Cruz de guía | Debilidad y fortaleza

En muchas ocasiones se ha hablado de la potencia y grandeza de las máximas instituciones cofrades y entidades agrupacionales de las capitales más importantes de nuestra tierra. Organismos con gran potestad para hacer y deshacer y, sobre todo, con gran prestancia y presencia en la sociedad local de sus ciudades. Capaces de lo mejor y lo peor, consejos y agrupaciones como los de Málaga, Sevilla, Jerez o Huelva suponen la plasmación de la presencia de las Cofradías en dichos núcleos poblacionales durante todas las épocas del año y representan el porte y la fortaleza capaces de actuar como elemento tractor de masas hacia un mundo cada vez más trascendental.

Pero, ahora le pregunto a usted, querido lector. ¿En todos los rincones de nuestra Andalucía han sabido mantener las entidades representativas del sector cofrade su importancia en la sociedad local? La respuesta dicta mucho de ser afirmativa. Y es que el músculo sacado por entidades como la Agrupación de Cofradías de Málaga en el Centenario de su fundación o la capacidad logística de la Unión de Hermandades de Jerez para diseñar la estructura de nada menos que dos magnas procesiones se diluye cuando hablamos de otras ciudades que navegan por el oscuro mar de la postergación.

Hablo de casos como el de la Agrupación de Almería y el oasis en el desierto que supuso la celebración de la extraordinaria procesión magna del pasado año como preludio de lo que iba a ser y no fue. Y es que sumida en una división entre miembros y hermandades, Rafael Soto consiguió alcanzar la mayoría necesaria para sobreponerse a la tan temida falta de quorum que lastró los intereses de los dos anteriores candidatos presentados en primavera e introdujo en un bloqueo a la máxima institución representativa de los cofrades.

El caso de Jaén es otro de los ejemplos en el que se ha dejado entrever la debilidad institucional de la entidad agrupacional traducida en una presencia inexistente y en una auténtica desafección por parte de la ciudadanía y las nuevas generaciones de cofrades. Por no hablar de la nula presencia de la institución en las redes sociales y en los rincones de una ciudad que continúa acrecentando su número de hermandades.

Caso a parte es el ejemplo de Granada, cuya Federación de Cofradías no ha estado exenta de polémicas y de falta de eficacia en muchos de los problemas que acucian la Semana Santa granadina. Las vicisitudes que ocurro en muchos otros sitios que poseen una institución aglutinadora con más proyección y fortaleza, no obstante esa fortaleza es a la que me refiero cuando pienso en la necesidad de contraer una estructura capaz de atajar y defenderse de los problemas que siempre afectan a las hermandades. Ejemplo de ello son las vicisitudes que acompañaron al Encuentro Nacional de Cofradías en el que se vio la incapacidad de un ente de atajar y ponerse al frente de los problemas y defenderse de acusaciones, deficiencia que lleva arrastrando desde hace bastante tiempo.

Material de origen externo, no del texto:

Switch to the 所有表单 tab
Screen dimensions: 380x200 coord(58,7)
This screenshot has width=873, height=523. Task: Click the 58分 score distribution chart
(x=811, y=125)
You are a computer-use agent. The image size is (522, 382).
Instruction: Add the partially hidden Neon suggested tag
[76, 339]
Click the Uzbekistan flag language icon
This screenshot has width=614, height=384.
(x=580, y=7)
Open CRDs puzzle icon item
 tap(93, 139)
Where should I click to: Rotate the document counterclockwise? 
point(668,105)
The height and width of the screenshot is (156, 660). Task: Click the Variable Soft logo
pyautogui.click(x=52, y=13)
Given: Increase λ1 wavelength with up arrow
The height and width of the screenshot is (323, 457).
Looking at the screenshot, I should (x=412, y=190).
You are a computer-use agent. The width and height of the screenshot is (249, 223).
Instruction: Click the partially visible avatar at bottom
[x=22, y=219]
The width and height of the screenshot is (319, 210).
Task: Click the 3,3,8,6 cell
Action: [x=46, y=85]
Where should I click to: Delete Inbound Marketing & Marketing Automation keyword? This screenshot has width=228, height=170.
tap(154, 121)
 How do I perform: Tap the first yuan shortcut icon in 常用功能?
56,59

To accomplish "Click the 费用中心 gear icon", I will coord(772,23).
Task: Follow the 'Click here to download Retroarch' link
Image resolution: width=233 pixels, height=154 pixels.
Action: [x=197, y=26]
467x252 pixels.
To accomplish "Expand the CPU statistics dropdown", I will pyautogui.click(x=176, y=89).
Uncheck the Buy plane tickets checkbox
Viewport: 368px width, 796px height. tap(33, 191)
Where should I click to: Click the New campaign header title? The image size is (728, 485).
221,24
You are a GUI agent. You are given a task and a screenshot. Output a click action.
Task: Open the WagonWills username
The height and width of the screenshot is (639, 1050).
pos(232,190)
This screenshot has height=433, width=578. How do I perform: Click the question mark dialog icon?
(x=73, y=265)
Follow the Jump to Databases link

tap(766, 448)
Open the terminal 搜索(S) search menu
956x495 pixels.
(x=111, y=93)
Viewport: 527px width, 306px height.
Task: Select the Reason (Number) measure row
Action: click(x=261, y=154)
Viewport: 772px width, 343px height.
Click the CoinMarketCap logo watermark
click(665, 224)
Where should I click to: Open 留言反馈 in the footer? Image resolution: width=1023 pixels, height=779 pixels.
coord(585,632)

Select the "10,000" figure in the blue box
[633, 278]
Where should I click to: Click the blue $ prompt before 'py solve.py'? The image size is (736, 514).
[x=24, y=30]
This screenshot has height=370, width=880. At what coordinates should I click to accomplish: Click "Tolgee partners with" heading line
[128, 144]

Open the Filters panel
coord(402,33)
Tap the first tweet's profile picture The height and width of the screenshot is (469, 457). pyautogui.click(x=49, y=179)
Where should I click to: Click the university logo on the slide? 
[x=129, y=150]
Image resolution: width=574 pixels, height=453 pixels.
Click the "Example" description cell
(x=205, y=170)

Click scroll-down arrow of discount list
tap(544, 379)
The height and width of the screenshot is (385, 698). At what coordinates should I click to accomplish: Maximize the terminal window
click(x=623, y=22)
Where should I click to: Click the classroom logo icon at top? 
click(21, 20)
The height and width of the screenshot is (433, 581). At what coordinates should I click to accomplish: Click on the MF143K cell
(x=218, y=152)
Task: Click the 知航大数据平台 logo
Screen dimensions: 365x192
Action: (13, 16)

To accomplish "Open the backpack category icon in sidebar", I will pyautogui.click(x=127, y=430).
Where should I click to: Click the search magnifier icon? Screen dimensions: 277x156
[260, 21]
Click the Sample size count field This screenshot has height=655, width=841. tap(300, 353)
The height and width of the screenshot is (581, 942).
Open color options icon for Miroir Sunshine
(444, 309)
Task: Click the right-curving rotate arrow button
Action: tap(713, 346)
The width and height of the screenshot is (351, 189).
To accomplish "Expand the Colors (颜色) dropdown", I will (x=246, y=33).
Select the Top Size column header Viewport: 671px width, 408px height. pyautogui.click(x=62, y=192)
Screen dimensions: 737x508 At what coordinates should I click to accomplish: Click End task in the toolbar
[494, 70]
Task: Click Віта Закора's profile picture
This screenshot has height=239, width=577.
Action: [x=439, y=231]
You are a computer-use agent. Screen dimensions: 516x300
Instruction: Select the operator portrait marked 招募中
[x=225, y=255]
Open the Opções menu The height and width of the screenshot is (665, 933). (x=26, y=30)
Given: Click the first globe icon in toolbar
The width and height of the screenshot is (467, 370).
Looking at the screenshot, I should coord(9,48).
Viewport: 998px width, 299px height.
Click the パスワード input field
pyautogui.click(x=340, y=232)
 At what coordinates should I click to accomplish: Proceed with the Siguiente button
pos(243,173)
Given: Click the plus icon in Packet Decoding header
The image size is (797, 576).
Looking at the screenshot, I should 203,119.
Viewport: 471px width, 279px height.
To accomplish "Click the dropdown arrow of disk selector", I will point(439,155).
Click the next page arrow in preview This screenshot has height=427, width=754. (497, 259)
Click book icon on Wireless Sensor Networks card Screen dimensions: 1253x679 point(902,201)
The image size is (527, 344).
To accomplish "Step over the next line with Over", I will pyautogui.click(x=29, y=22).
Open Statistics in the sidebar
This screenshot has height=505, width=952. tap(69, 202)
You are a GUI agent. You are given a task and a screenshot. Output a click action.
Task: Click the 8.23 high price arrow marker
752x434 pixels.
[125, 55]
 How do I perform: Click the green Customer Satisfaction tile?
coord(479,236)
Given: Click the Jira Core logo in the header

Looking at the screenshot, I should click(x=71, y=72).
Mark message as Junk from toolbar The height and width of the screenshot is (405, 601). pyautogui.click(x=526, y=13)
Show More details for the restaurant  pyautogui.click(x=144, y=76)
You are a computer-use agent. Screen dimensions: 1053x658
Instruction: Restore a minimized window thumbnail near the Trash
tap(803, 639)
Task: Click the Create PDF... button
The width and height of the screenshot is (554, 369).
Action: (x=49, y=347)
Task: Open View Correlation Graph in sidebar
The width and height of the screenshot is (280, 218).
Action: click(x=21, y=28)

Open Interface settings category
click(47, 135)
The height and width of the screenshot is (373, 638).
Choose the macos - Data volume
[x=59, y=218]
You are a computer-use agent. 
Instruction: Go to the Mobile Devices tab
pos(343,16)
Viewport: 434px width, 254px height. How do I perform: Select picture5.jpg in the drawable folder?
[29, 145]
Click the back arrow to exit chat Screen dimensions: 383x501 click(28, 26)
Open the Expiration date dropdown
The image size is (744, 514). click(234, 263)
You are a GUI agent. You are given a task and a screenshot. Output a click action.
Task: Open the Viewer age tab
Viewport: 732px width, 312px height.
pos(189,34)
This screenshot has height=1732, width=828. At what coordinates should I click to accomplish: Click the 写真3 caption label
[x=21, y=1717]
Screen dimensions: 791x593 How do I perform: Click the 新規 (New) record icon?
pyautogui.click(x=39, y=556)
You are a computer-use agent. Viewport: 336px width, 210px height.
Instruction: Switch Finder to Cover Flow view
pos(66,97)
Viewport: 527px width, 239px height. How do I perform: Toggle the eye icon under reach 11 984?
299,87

Ciudades que no son capitales también han sido objeto de la incapacidad de muchas instituciones agrupacionales de defender los intereses de sus hermandades. El caso de Linares -que es la que me toca más de cerca- ha sido un ejemplo del inmovilismo y la debilidad ante el azote de los problemas surgidos en torno a temas como los que acucian a la carrera oficial, subvenciones e imagen institucional de la que hablaba en anteriores artículos. Problemas que desgastan el futuro de las hermandades ante los que había que tomar otro rumbo para encarar un futuro incierto ante la necesidad de crecimiento que tiene la Semana Santa.

Es el órgano más importante, representativo ante los consistorios municipales y con poder para cambiar el devenir. Sin embargo, también conforma un verdadero quebradero de cabeza para muchas ciudades ante muchos de los retos que surgen en el orbe cofrade y la debilidad mostrada y cimentada en una casi nula presencia social y en la desafección de los cofrades muchas veces provocada por esa falta de visibilidad y de dominio en los que divagan estas instituciones.